Edit the data below by replacing "hamburger menu icon" with "main menu icon" and leaving everything else unchanged.

Start of Raw data

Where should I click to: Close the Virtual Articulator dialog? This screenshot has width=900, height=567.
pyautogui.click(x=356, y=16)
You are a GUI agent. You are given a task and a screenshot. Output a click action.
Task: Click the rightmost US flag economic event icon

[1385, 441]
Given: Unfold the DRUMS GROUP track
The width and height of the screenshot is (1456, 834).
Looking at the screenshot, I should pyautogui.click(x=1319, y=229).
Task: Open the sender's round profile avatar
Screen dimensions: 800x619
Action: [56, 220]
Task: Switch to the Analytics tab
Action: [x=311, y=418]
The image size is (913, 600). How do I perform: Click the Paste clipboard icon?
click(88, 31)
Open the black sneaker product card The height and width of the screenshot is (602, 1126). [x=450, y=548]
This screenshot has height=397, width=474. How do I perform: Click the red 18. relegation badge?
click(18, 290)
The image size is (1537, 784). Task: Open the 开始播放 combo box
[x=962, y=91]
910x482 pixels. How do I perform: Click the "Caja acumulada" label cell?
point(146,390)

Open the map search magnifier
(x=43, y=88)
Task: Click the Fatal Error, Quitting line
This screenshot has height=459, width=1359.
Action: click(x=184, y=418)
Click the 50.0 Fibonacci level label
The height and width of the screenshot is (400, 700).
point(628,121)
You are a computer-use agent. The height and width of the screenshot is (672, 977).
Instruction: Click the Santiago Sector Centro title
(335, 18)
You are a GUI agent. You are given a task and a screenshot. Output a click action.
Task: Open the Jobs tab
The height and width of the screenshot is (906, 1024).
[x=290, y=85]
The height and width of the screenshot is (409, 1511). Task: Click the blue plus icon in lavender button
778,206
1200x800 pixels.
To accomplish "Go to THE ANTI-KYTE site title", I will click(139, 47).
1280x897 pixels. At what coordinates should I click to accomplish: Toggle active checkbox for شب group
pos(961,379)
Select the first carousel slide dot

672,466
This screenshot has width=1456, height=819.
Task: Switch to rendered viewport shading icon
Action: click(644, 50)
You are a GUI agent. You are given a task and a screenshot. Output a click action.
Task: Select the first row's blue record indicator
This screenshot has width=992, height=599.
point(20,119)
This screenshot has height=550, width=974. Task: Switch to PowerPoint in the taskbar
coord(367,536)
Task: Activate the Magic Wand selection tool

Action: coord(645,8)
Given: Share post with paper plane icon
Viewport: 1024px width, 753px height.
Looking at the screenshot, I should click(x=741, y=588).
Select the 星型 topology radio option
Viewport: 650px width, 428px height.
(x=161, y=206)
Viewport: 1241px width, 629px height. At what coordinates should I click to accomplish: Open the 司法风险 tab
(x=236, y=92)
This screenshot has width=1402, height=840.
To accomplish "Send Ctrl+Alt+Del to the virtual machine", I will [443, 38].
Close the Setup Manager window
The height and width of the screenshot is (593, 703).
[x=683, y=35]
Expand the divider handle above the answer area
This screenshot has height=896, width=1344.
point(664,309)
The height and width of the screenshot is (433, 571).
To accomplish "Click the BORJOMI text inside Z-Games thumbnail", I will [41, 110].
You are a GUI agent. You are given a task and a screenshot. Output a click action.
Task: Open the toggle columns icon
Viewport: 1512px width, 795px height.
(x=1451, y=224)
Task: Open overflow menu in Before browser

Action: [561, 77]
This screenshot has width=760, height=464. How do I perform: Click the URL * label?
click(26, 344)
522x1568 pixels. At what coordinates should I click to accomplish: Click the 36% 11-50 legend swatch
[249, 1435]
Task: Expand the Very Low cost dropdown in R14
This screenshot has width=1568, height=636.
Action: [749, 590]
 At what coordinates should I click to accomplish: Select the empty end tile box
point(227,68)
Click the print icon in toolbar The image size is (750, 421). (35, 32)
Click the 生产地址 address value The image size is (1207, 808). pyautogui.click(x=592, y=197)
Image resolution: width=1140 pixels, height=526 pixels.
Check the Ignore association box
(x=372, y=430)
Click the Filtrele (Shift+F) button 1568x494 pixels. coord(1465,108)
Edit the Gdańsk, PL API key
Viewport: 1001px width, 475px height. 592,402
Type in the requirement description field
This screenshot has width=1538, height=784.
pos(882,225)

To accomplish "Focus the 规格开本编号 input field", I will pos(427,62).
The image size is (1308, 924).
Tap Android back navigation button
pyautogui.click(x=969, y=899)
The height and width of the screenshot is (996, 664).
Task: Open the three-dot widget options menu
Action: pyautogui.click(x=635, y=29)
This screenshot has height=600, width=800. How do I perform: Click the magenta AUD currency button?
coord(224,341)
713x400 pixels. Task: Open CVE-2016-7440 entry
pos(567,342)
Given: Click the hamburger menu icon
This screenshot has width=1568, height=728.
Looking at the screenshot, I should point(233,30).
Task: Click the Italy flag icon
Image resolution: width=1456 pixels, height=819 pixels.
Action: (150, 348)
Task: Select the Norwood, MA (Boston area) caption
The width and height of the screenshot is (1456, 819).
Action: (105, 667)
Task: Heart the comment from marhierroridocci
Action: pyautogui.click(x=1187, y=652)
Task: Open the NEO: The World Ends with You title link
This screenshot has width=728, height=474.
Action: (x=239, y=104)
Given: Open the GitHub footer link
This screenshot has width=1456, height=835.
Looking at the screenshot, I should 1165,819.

End of Raw data

*Reply to the exercise:*
Where should I click to: Close the Virtual Articulator dialog? This screenshot has width=900, height=567.
pyautogui.click(x=356, y=16)
You are a GUI agent. You are given a task and a screenshot. Output a click action.
Task: Click the rightmost US flag economic event icon

[1385, 441]
Given: Unfold the DRUMS GROUP track
The width and height of the screenshot is (1456, 834).
Looking at the screenshot, I should pyautogui.click(x=1319, y=229).
Task: Open the sender's round profile avatar
Screen dimensions: 800x619
Action: [56, 220]
Task: Switch to the Analytics tab
Action: [x=311, y=418]
The image size is (913, 600). How do I perform: Click the Paste clipboard icon?
click(88, 31)
Open the black sneaker product card The height and width of the screenshot is (602, 1126). [x=450, y=548]
This screenshot has height=397, width=474. How do I perform: Click the red 18. relegation badge?
click(18, 290)
The image size is (1537, 784). Task: Open the 开始播放 combo box
[x=962, y=91]
910x482 pixels. How do I perform: Click the "Caja acumulada" label cell?
point(146,390)

Open the map search magnifier
(x=43, y=88)
Task: Click the Fatal Error, Quitting line
This screenshot has height=459, width=1359.
Action: click(x=184, y=418)
Click the 50.0 Fibonacci level label
The height and width of the screenshot is (400, 700).
point(628,121)
You are a computer-use agent. The height and width of the screenshot is (672, 977).
Instruction: Click the Santiago Sector Centro title
(335, 18)
You are a GUI agent. You are given a task and a screenshot. Output a click action.
Task: Open the Jobs tab
The height and width of the screenshot is (906, 1024).
[x=290, y=85]
The height and width of the screenshot is (409, 1511). Task: Click the blue plus icon in lavender button
778,206
1200x800 pixels.
To accomplish "Go to THE ANTI-KYTE site title", I will click(139, 47).
1280x897 pixels. At what coordinates should I click to accomplish: Toggle active checkbox for شب group
pos(961,379)
Select the first carousel slide dot

672,466
This screenshot has width=1456, height=819.
Task: Switch to rendered viewport shading icon
Action: click(644, 50)
You are a GUI agent. You are given a task and a screenshot. Output a click action.
Task: Select the first row's blue record indicator
This screenshot has width=992, height=599.
point(20,119)
This screenshot has height=550, width=974. Task: Switch to PowerPoint in the taskbar
coord(367,536)
Task: Activate the Magic Wand selection tool

Action: coord(645,8)
Given: Share post with paper plane icon
Viewport: 1024px width, 753px height.
Looking at the screenshot, I should click(x=741, y=588).
Select the 星型 topology radio option
Viewport: 650px width, 428px height.
(x=161, y=206)
Viewport: 1241px width, 629px height. At what coordinates should I click to accomplish: Open the 司法风险 tab
(x=236, y=92)
This screenshot has width=1402, height=840.
To accomplish "Send Ctrl+Alt+Del to the virtual machine", I will [443, 38].
Close the Setup Manager window
The height and width of the screenshot is (593, 703).
[x=683, y=35]
Expand the divider handle above the answer area
This screenshot has height=896, width=1344.
point(664,309)
The height and width of the screenshot is (433, 571).
To accomplish "Click the BORJOMI text inside Z-Games thumbnail", I will [41, 110].
You are a GUI agent. You are given a task and a screenshot. Output a click action.
Task: Open the toggle columns icon
Viewport: 1512px width, 795px height.
(x=1451, y=224)
Task: Open overflow menu in Before browser

Action: [561, 77]
This screenshot has width=760, height=464. How do I perform: Click the URL * label?
click(26, 344)
522x1568 pixels. At what coordinates should I click to accomplish: Click the 36% 11-50 legend swatch
[249, 1435]
Task: Expand the Very Low cost dropdown in R14
This screenshot has width=1568, height=636.
Action: [749, 590]
 At what coordinates should I click to accomplish: Select the empty end tile box
point(227,68)
Click the print icon in toolbar The image size is (750, 421). (35, 32)
Click the 生产地址 address value The image size is (1207, 808). pyautogui.click(x=592, y=197)
Image resolution: width=1140 pixels, height=526 pixels.
Check the Ignore association box
(x=372, y=430)
Click the Filtrele (Shift+F) button 1568x494 pixels. coord(1465,108)
Edit the Gdańsk, PL API key
Viewport: 1001px width, 475px height. 592,402
Type in the requirement description field
This screenshot has width=1538, height=784.
pos(882,225)

To accomplish "Focus the 规格开本编号 input field", I will pos(427,62).
The image size is (1308, 924).
Tap Android back navigation button
pyautogui.click(x=969, y=899)
The height and width of the screenshot is (996, 664).
Task: Open the three-dot widget options menu
Action: pyautogui.click(x=635, y=29)
This screenshot has height=600, width=800. How do I perform: Click the magenta AUD currency button?
coord(224,341)
713x400 pixels. Task: Open CVE-2016-7440 entry
pos(567,342)
Given: Click the main menu icon
This screenshot has width=1568, height=728.
Looking at the screenshot, I should point(233,30).
Task: Click the Italy flag icon
Image resolution: width=1456 pixels, height=819 pixels.
Action: (150, 348)
Task: Select the Norwood, MA (Boston area) caption
The width and height of the screenshot is (1456, 819).
Action: (105, 667)
Task: Heart the comment from marhierroridocci
Action: pyautogui.click(x=1187, y=652)
Task: Open the NEO: The World Ends with You title link
This screenshot has width=728, height=474.
Action: (x=239, y=104)
Given: Open the GitHub footer link
This screenshot has width=1456, height=835.
Looking at the screenshot, I should 1165,819.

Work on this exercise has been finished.